By March 16, eight staff were working on contact tracing, a number that increased three-fold in the following fortnight.

On March 31, the workforce nearly doubled again, from 24 to 45, and by April 2 there were 72 people contact tracing.

"With lockdown, there were a lot of people not doing their normal job and they put their hands up to help, it wasn’t like we were out there looking for people," Ms Murphy said.

That team shouldered a heavy burden in the early days of the pandemic, when the southern region had more cases of Covid-19 per head of population than anywhere else.

Most of those cases were in Ms Murphy’s region, stemming from the World Hereford Conference in Queenstown and the Bluff wedding clusters.

"People say they are thankful to the health workers but I don’t think they really knew what went on in small public health units like ours.

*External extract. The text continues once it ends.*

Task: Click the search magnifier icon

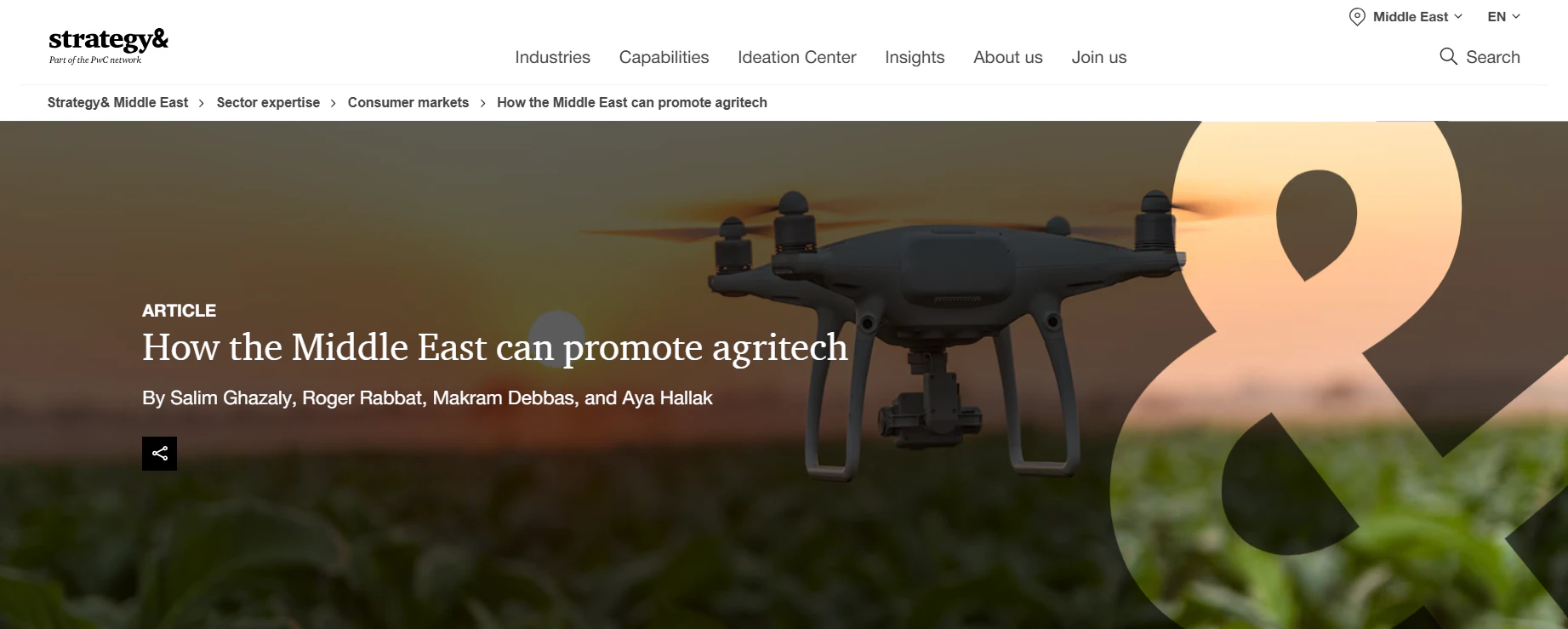Action: pos(1448,57)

"That Bluff outbreak was so sad and there were a lot of emotions about that ... we were trying to get through the cases but we were also working as social workers a little bit.

"There was a lot of guilt about that one and looking back it makes me sad because they were the nicest people ... they followed every rule and they were absolutely in the right to have 70 people at their wedding."

There are two different aspects to contact tracing work: establishing who a case’s close contacts are, and identifying possible places or events where a case might have been.

"Nobody hides anything from us," Ms Murphy said.

"They know they have a serious illness and they want to help and to stop it: if they don’t name them, then they will give us a place."

Close contacts, who are most at risk of contracting a disease, are the immediate focus of tracing efforts.

Usually workmates or family members, they are often quickly identifiable.

"Exposure events" are a more complex challenge, especially back in March prior to the introduction of QR codes and tracing apps.

"Before then it was just memory ... it’s finding ways to give them prompts."

Diaries, phone and bank records all help jog people’s memories, although often an hour with a calendar and a spouse alongside would help map out a sequence of previously mundane but now supremely important things.

All the contact tracing staff felt the anxiety of the public as the pandemic unfolded and felt under pressure to deliver, Ms Murphy said.

"I look back now and it was a bit of a blur, and I ask, ‘how did I get through that?’

"I don’t even remember half the stuff that happened because it was just full-on noise, it was crazed. I didn’t read any papers or anything like that, because I was too involved in it.

"I used to hear people talk about it, like at the supermarket, and some of the time they weren’t nice comments, and it hurt me a little bit because they didn’t know what was going on in that public health unit 20 hours a day.

"I will be glad to see the end of it, for sure."